River Tam
River Tam

Reputation: 3216

How can an arbitrary Num contain any other numeric type?

I'm just starting with Haskell, and I thought I'd start by making a random image generator. I looked around a bit and found JuicyPixels, which offers a neat function called generateImage. The example that they give doesn't seem to work out of the box.

Their example:

imageCreator :: String -> IO ()
imageCreator path = writePng path $ generateImage pixelRenderer 250 300
   where pixelRenderer x y = PixelRGB8 x y 128

when I try this, I get that generateImage expects an Int -> Int -> PixelRGB8 whereas pixelRenderer is of type Pixel8 -> Pixel8 -> PixelRGB8. PixelRGB8 is of type Pixel8 -> Pixel8 -> Pixel8 -> PixelRGB8, so it makes sense that pixelRenderer is doing some type inference to determine that x and y are of type Pixel8. If I define a type signature that asserts that they are of type Int (so the function gets accepted by generateImage, PixelRGB8 complains that it needs Pixel8s, not Ints.

Pixel8 is just a type alias for Word8. After some hair pulling, I discovered that the way to convert an Int to a Word8 is by using fromIntegral.

The type signature for fromIntegral is (Integral a, Num b) => a -> b. It seems to me that the function doesn't actually know what you want to convert it to, so it converts to the very generic Num class. So theoretically, the output of this is a variable of any type that fits the type class Num (correct me if I'm mistaken here--as I understand it, classes are kind of like "interfaces" where types are more like classes/primitives in OOP). If I assign a variable

let n = fromIntegral 5
:t n -- n :: Num b => b

So I'm wondering... what is 'b'? I can use this variable as anything, and it will implicitly cast to any numeric type, as it seems. Not only will it implicitly cast to a Word8, it will implicitly cast to a Pixel8, meaning fromPixel effectively gets turned from (as I understood it) (Integral a, Num b) => a -> b to (Integral a) => a -> Pixel8 depending on context.

Can someone please clarify exactly what's happening here?
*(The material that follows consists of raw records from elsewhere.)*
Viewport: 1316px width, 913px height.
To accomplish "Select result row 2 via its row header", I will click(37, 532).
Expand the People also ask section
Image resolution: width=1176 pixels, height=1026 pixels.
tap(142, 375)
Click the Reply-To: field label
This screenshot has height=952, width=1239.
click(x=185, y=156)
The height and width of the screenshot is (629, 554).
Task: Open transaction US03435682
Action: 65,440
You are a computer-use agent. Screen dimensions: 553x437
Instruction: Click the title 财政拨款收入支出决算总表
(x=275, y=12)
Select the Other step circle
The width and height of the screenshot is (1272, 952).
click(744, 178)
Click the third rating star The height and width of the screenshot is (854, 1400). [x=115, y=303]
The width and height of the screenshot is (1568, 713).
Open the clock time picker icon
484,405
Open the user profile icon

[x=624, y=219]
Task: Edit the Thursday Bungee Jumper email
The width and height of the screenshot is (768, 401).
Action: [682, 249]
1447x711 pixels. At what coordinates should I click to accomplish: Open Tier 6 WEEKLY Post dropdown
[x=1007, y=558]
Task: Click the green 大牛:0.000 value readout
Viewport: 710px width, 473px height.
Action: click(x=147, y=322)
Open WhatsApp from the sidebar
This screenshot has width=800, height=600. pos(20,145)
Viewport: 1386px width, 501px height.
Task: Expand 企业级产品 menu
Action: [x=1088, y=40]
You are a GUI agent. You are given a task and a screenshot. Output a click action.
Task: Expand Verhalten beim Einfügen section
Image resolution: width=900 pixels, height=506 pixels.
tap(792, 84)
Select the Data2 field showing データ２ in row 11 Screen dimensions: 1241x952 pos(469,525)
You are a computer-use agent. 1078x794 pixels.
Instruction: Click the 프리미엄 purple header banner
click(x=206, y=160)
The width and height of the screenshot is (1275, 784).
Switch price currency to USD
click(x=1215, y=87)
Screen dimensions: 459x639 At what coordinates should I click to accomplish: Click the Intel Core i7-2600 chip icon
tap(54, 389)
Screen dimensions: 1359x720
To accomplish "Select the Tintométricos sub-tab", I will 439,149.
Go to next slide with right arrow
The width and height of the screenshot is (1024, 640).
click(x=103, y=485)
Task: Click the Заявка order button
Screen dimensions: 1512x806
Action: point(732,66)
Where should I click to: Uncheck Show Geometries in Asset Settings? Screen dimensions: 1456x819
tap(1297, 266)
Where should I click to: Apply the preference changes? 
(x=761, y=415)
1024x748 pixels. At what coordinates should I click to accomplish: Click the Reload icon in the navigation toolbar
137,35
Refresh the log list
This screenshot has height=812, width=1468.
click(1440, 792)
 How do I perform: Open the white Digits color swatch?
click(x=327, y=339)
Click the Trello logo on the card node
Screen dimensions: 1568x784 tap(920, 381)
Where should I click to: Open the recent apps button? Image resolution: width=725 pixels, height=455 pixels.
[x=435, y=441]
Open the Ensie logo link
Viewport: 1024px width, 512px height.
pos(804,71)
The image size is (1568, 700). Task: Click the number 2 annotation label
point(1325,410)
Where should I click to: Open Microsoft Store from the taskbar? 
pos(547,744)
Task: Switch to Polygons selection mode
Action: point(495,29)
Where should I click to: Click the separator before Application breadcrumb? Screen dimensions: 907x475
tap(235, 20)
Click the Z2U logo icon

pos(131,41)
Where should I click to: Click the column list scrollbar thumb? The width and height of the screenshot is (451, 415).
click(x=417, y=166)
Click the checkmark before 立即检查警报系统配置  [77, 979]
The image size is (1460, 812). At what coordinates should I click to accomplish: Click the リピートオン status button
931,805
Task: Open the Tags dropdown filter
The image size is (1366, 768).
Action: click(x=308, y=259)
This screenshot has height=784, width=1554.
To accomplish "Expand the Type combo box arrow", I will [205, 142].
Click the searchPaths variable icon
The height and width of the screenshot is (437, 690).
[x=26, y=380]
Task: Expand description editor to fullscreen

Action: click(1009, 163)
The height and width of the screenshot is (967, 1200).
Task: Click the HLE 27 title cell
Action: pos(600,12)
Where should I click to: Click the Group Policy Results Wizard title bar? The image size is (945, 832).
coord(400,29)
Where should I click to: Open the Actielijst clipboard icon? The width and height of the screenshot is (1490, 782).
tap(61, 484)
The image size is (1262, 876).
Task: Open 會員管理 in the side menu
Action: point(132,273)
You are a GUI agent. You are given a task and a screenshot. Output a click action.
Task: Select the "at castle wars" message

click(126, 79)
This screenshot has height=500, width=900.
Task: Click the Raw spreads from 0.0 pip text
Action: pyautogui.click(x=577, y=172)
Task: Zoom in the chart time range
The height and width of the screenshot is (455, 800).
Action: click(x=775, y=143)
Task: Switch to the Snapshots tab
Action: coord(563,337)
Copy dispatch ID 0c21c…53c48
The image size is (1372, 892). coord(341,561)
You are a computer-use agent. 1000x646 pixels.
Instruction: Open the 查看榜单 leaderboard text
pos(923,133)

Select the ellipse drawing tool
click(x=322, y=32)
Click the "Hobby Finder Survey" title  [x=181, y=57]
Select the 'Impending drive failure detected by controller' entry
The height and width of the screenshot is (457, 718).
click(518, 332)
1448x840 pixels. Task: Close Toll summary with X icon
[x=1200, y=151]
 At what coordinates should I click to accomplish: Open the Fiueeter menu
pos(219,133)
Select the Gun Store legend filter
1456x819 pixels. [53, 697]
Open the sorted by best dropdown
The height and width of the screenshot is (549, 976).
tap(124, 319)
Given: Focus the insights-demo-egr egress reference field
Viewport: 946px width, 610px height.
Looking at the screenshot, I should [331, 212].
Why can I use a generic Num as any type that fits Num, both mechanically and "ethically"? I don't understand how the implicit conversion is implemented (if I were to create my own class, I feel like I would need to add explicit conversion functions). I also don't really know why this works; here I can use a pretty unsafe type and convert it implicitly to anything else. (for example, fromIntegral 50000 gets translated to 80 if I implicitly convert it to a Word8)

Upvotes: 2

Views: 167

Answers (1)

chi
chi

Reputation: 116139

A common implementation of type classes such as Num is dictionary-passing. Roughly, when the compiler sees something like

f :: Num a => a -> a
f x = x + 2

it transforms it into something like

f :: (Integer -> a, a -> a -> a) -> a -> a
  -- ^-- the "dictionary"
f (dictFromInteger, dictPlus) x = dictPlus x (dictFromInteger 2)

The latter basically says: "pass me an implementation for these methods of class Num for your type a, and I will use them to produce a function a -> a for you".

Values such as your n :: Num b => b are no different. They are compiled into things such as

n :: (Integer -> b) -> b
n dictFromInteger = dictFromInteger 5   -- roughly

As you can see, this turns innocent-looking integer literals into functions, which can (and does) impact performance. However, in many circumstances the compiler can realize that the full polymorphic version is not actually needed, and remove all the dictionaries.

For instance, if you write f 3 but f expects Int, the "polymorphic" 3 can be converted at compile time. So type inference can aid the optimization phase (and user-written type annotation can greatly help here). Further, some other optimizations can be triggered manually, e.g. using the GHC SPECIALIZE pragma. Finally, the dreaded monomorphism restriction tries hard to force non-functions to remain non-functions after translation, at the cost of some loss of polymorphism. However, the MR is now being regarded as harmful, since it can cause puzzling type errors in some contexts.